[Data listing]
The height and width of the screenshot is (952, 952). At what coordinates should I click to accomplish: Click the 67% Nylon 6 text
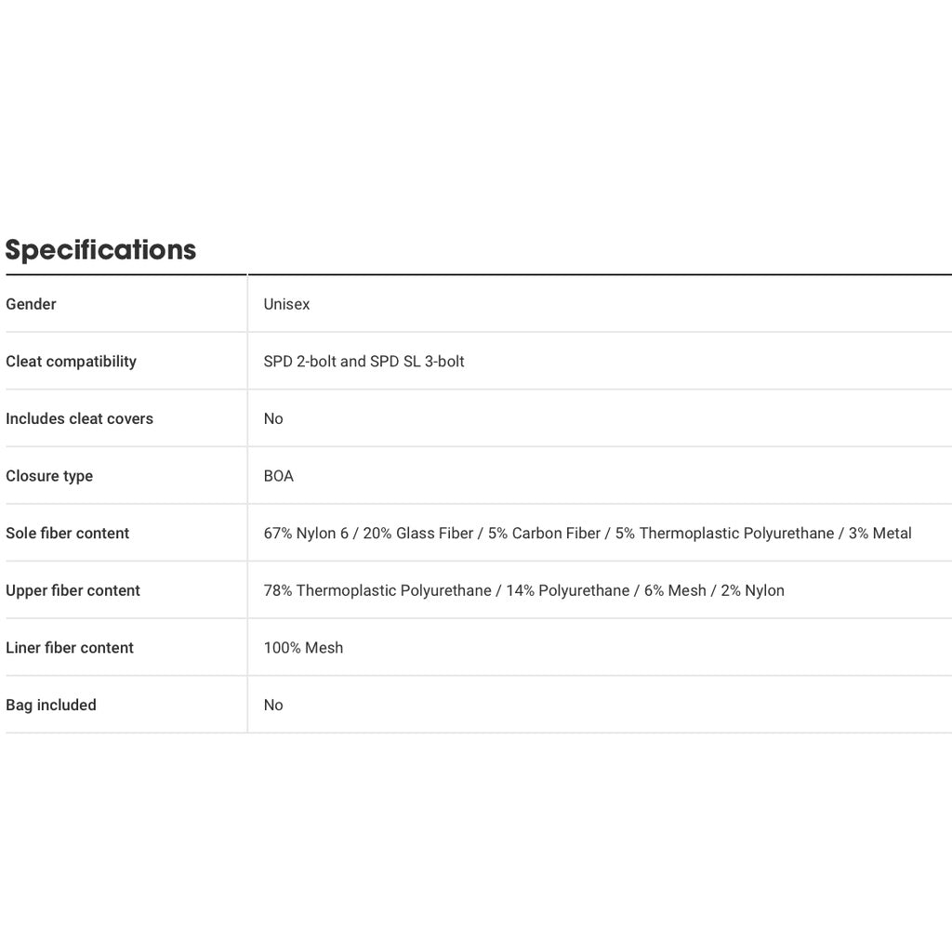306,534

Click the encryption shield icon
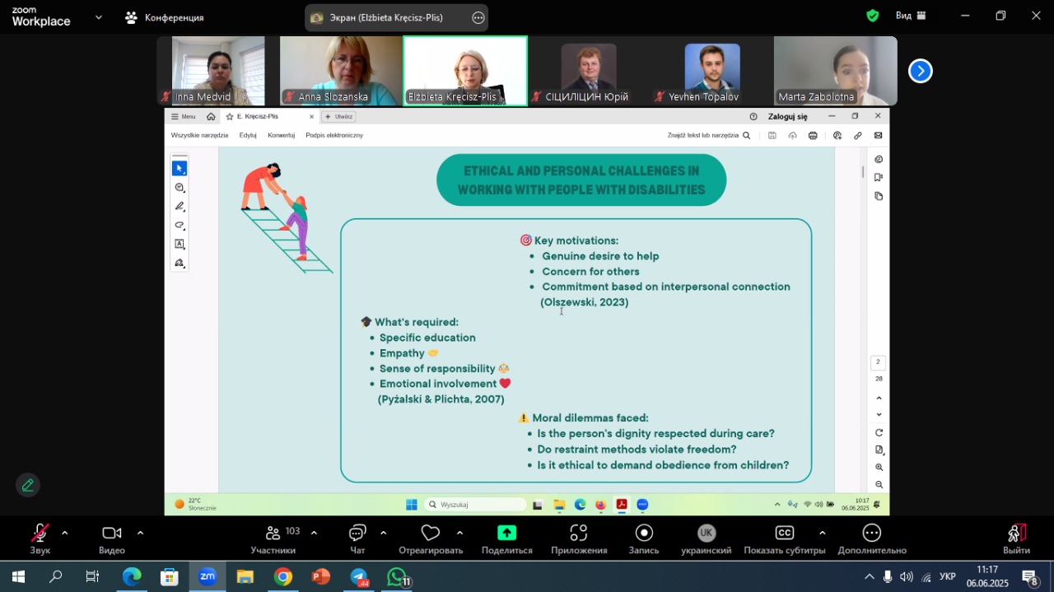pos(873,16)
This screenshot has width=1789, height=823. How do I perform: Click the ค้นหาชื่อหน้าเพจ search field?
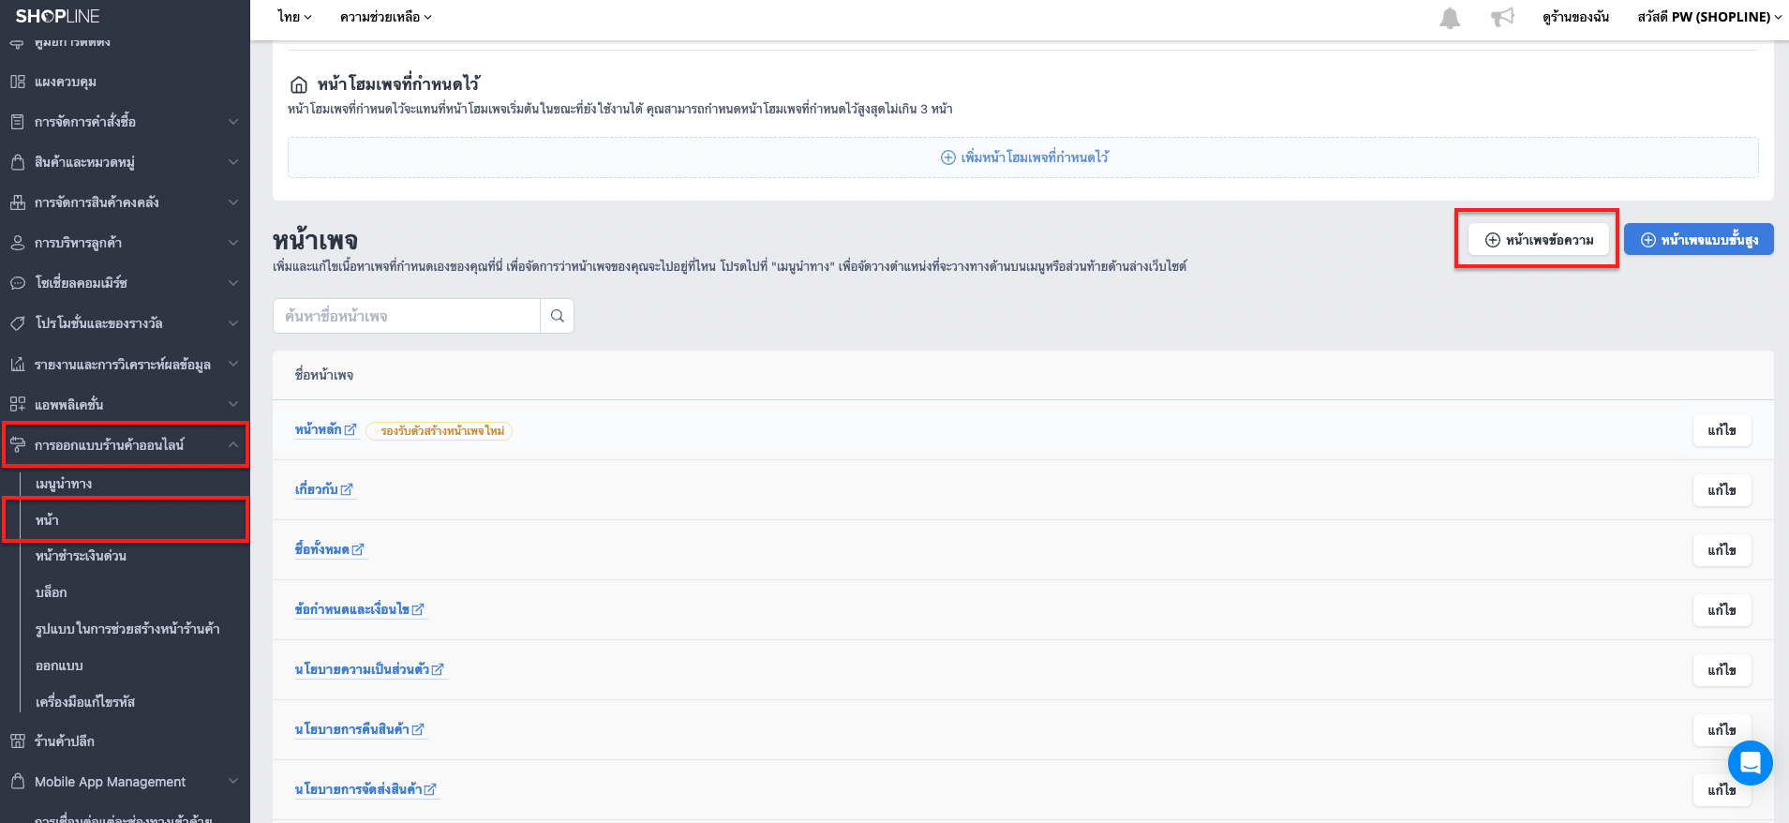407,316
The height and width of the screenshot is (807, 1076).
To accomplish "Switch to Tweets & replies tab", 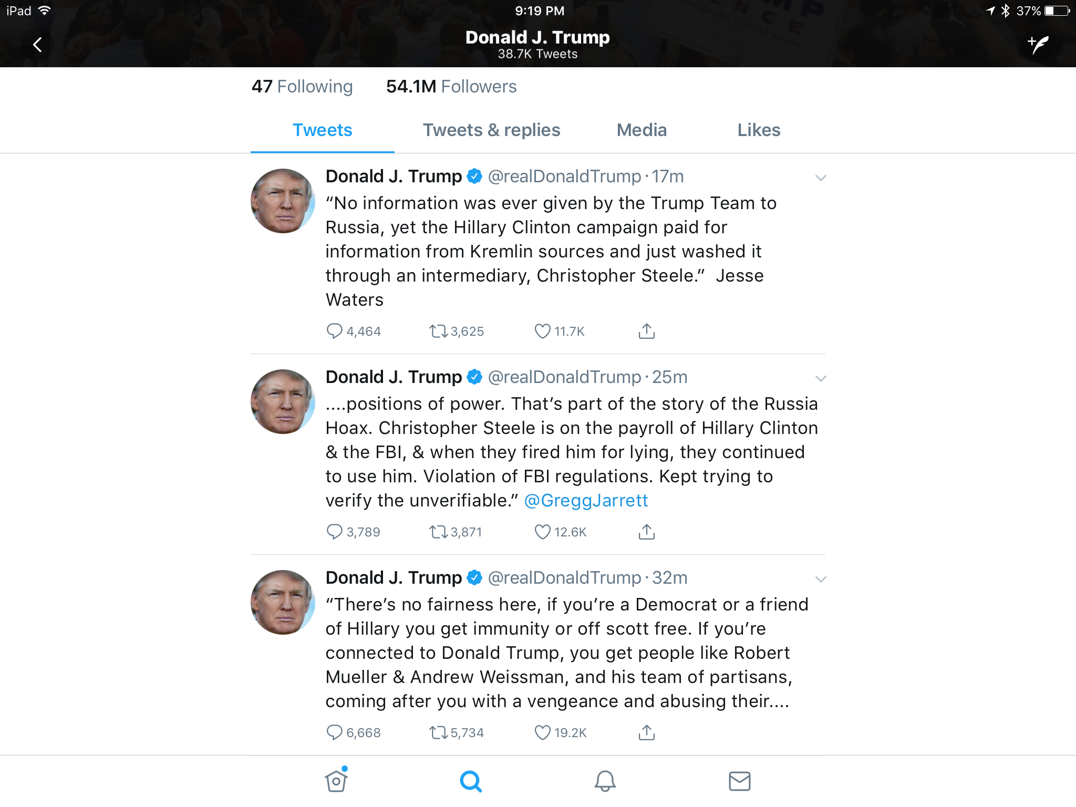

* * *

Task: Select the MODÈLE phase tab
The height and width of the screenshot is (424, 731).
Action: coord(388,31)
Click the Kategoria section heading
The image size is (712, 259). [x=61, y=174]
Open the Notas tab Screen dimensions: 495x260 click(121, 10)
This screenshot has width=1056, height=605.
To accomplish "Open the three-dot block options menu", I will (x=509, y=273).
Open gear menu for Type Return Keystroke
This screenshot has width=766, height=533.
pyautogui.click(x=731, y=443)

**What to work on:** Write out the lines of the data from the line containing "This screenshot has width=1789, height=823." through the line containing "to Tweets &", inclusive, without the pictures.

**Exercise answer:**
This screenshot has width=1789, height=823. How do I perform: Click the ค้นหาชื่อหน้าเพจ search field?
407,316
The height and width of the screenshot is (807, 1076).
To accomplish "Switch to Tweets & replies tab", 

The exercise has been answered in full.